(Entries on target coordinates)
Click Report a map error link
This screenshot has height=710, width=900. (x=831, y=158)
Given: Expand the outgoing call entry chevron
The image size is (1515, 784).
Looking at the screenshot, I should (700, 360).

• _Your goal_: Write out every line of the listing above word for word, with no changes.

• _Answer_:
Click Report a map error link
This screenshot has height=710, width=900. (x=831, y=158)
Given: Expand the outgoing call entry chevron
The image size is (1515, 784).
Looking at the screenshot, I should (700, 360).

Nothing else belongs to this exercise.